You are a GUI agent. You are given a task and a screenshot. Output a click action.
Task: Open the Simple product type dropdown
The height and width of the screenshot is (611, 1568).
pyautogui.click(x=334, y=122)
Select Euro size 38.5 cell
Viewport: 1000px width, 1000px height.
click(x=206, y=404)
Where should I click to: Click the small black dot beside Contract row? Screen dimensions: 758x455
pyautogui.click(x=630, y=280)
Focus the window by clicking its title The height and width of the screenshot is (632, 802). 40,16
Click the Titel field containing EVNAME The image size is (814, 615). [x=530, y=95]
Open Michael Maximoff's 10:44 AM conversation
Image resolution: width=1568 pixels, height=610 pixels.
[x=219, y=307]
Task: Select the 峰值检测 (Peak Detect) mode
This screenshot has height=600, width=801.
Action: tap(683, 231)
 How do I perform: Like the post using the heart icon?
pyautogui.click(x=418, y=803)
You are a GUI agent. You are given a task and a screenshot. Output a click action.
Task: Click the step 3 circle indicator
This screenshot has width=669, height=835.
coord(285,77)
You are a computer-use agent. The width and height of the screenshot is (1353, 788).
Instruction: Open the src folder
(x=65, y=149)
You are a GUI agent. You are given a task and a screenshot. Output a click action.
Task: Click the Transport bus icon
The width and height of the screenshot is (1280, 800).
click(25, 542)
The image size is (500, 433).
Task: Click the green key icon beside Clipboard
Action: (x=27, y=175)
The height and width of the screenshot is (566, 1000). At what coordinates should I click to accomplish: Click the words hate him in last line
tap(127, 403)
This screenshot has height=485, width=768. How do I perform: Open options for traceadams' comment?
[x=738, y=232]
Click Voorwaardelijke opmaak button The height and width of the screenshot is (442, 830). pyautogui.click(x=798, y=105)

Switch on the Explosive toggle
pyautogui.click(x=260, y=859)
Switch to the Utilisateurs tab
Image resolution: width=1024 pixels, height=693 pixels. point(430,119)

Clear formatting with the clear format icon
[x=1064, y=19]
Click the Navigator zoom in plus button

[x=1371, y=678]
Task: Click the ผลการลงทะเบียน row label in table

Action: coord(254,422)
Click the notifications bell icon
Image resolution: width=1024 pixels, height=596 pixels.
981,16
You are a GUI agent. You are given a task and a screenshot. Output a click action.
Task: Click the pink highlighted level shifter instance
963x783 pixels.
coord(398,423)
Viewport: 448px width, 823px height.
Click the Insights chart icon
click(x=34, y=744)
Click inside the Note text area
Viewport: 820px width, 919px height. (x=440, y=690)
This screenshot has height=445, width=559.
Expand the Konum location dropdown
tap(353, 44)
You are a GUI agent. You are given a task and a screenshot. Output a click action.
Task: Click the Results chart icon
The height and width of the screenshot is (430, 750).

══════════════════════════════

Try it
Output every record above in full, exactly as it reads.

Task response
You are a GUI agent. You are given a task and a screenshot. Output a click action.
Task: Open the Simple product type dropdown
The height and width of the screenshot is (611, 1568).
pyautogui.click(x=334, y=122)
Select Euro size 38.5 cell
Viewport: 1000px width, 1000px height.
click(x=206, y=404)
Where should I click to: Click the small black dot beside Contract row? Screen dimensions: 758x455
pyautogui.click(x=630, y=280)
Focus the window by clicking its title The height and width of the screenshot is (632, 802). 40,16
Click the Titel field containing EVNAME The image size is (814, 615). [x=530, y=95]
Open Michael Maximoff's 10:44 AM conversation
Image resolution: width=1568 pixels, height=610 pixels.
[x=219, y=307]
Task: Select the 峰值检测 (Peak Detect) mode
This screenshot has height=600, width=801.
Action: tap(683, 231)
 How do I perform: Like the post using the heart icon?
pyautogui.click(x=418, y=803)
You are a GUI agent. You are given a task and a screenshot. Output a click action.
Task: Click the step 3 circle indicator
This screenshot has width=669, height=835.
coord(285,77)
You are a computer-use agent. The width and height of the screenshot is (1353, 788).
Instruction: Open the src folder
(x=65, y=149)
You are a GUI agent. You are given a task and a screenshot. Output a click action.
Task: Click the Transport bus icon
The width and height of the screenshot is (1280, 800).
click(25, 542)
The image size is (500, 433).
Task: Click the green key icon beside Clipboard
Action: (x=27, y=175)
The height and width of the screenshot is (566, 1000). At what coordinates should I click to accomplish: Click the words hate him in last line
tap(127, 403)
This screenshot has height=485, width=768. How do I perform: Open options for traceadams' comment?
[x=738, y=232]
Click Voorwaardelijke opmaak button The height and width of the screenshot is (442, 830). pyautogui.click(x=798, y=105)

Switch on the Explosive toggle
pyautogui.click(x=260, y=859)
Switch to the Utilisateurs tab
Image resolution: width=1024 pixels, height=693 pixels. point(430,119)

Clear formatting with the clear format icon
[x=1064, y=19]
Click the Navigator zoom in plus button

[x=1371, y=678]
Task: Click the ผลการลงทะเบียน row label in table

Action: coord(254,422)
Click the notifications bell icon
Image resolution: width=1024 pixels, height=596 pixels.
981,16
You are a GUI agent. You are given a task and a screenshot. Output a click action.
Task: Click the pink highlighted level shifter instance
963x783 pixels.
coord(398,423)
Viewport: 448px width, 823px height.
Click the Insights chart icon
click(x=34, y=744)
Click inside the Note text area
Viewport: 820px width, 919px height. (x=440, y=690)
This screenshot has height=445, width=559.
Expand the Konum location dropdown
tap(353, 44)
You are a GUI agent. You are given a task and a screenshot. Output a click action.
Task: Click the Results chart icon
The height and width of the screenshot is (430, 750).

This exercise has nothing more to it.